For the Real President Florentino Perez, Beckham was the ideal signing – a top player and a marketing dream – and Beckham has come through spectacularly, proving a huge hit, particularly with fans in Asia. But Perez’s attempt to build a winning team by spending millions on star players has been less successful. His expensive collection of galacticos may be breaking commercial records, but it has been having much trouble winning soccer games.
Since 2002, Perez has hired and fired five coaches; Lopez Caro, a virtual unknown hurriedly moved up from his job as coach of Real’s “B” team, took over in December and the galacticos responded by winning nine of their next 11 games. Then, two weeks ago, the team traveled to Real Zaragoza for a King’s Cup game and got hammered 6-1. No one was really shocked by the score; such has been the up-and-down form of Real. Nor was it surprising that Real should stage a stirring fight in the second leg of the series, winning 4-0 in Madrid, but being eliminated from the cup by a 6-5 aggregate score.
That defeat extinguishes one of three chances Real has of winning a title this season. Remaining are the Spanish league title (unlikely, as Real lie third, seven points behind first-place Barcelona), and the European Champions League, in which Real plays the first leg of a mouth-watering home-and-home series with Arsenal in Madrid today.
Despite its six-goal disaster against Zaragoza, Real is considered the favorite. That is it was, until the vagaries inherent in assembling a galaxy of galacticos suddenly made themselves felt.
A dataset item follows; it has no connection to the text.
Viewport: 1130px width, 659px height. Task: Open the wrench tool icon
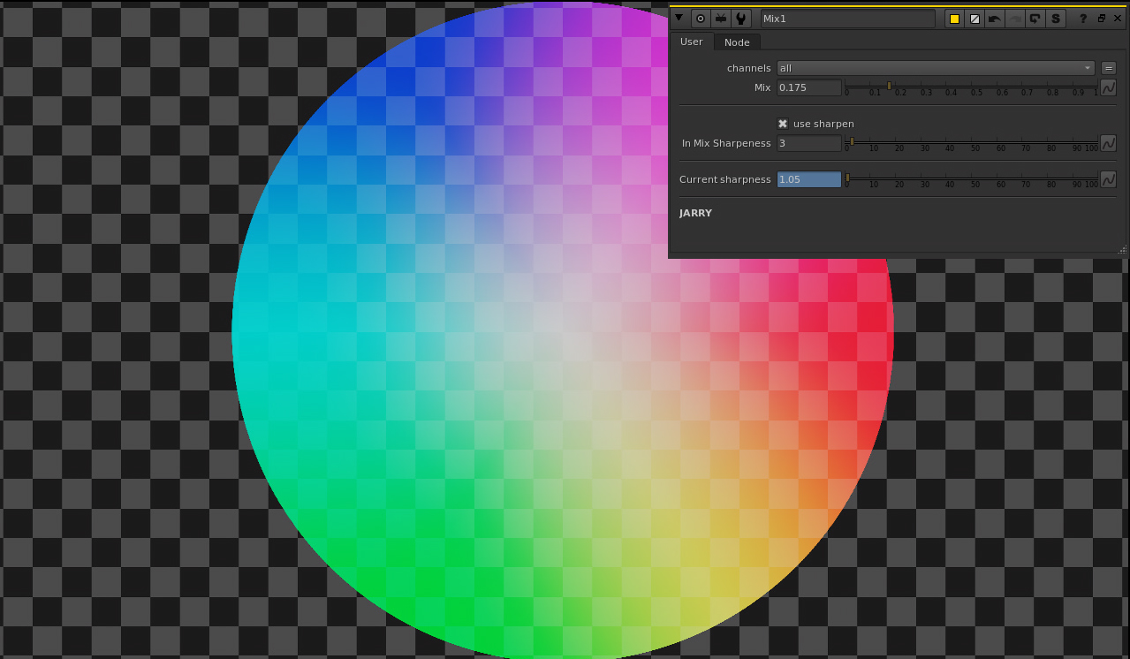[740, 19]
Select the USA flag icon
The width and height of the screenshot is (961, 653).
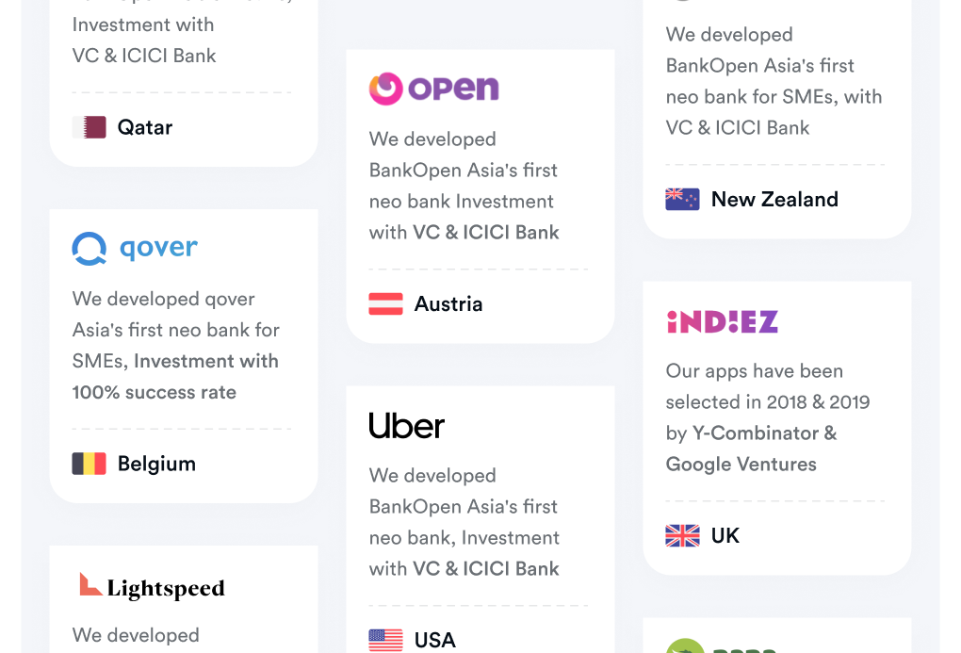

Yesterday, out of the blue, Brazil’s Ronaldo, who has three times been voted world player of the year, and Real’s top scorer every season since his $42 million signing from Inter-Milan in 2002, detonated a bombshell. He told a news conference that he might choose to leave Real Madrid at the end of this season, claiming that he has never felt at home playing in the club’s Bernabeu stadium. He said he would decide on his future after this summer’s World Cup.
The timing of Ronaldo’s outburst – right before the most crucial game of Real’s season – seems almost designed to disrupt the team. Then again, how does one disrupt a team whose form is so erratic that it can lose 6-1 to Zaragoza, an opponent seven places below it in the standings?
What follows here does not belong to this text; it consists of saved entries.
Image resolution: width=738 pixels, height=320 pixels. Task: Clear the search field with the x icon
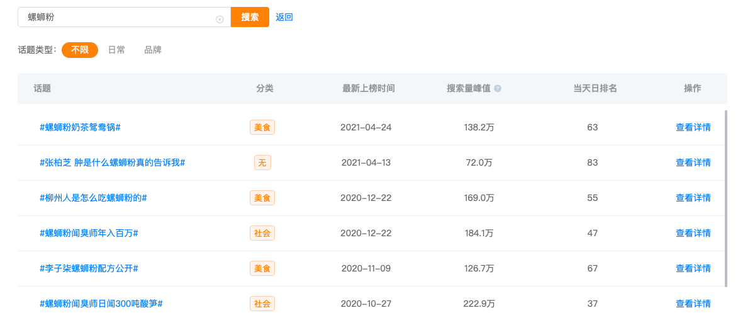point(220,20)
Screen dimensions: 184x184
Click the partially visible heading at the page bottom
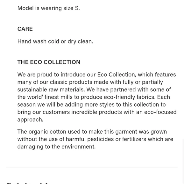click(x=28, y=183)
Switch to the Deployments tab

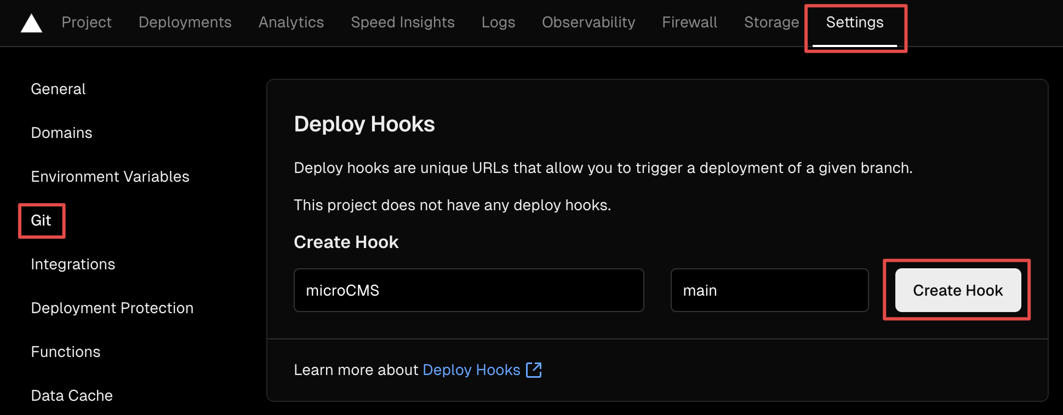click(185, 22)
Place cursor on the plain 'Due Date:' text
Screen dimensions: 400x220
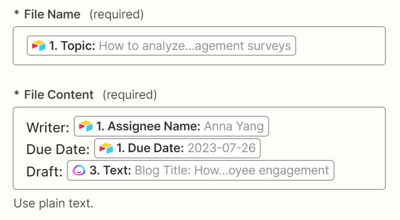pos(58,149)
That’s the soccer standings. In the money league, Zaragoza carries about the same weight as world champion Sao Paulo – virtually none. But if the triumphs of Zaragoza and Sao Paulo suggest that money is not so important after all, that would be an utterly false conclusion.
Sao Paulo’s triumph over Liverpool will have little impact. It was widely regarded as a lucky win, and the most noticeable consequence was that Real Madrid promptly signed Sao Paulo’s best player, Cicinho – a move that merely confirmed the decades-old talent drain from South America to Europe.
There will always be occasional victories for the poorer clubs, but European soccer is now dominated, as never before, by a small group of rich clubs. Consider the top 10 in the money league. It includes, in their respective domestic leagues, four teams currently in first place (Chelsea, Juventus, Barcelona, and Bayern Munich),two in second place (AC Milan and Manchester United), three in third place (Real Madrid, Liverpool, and Inter-Milan), plus fifth-place Arsenal.
The message is clear: The top level of Europe’s top leagues is out of reach to clubs that don’t have plenty of money.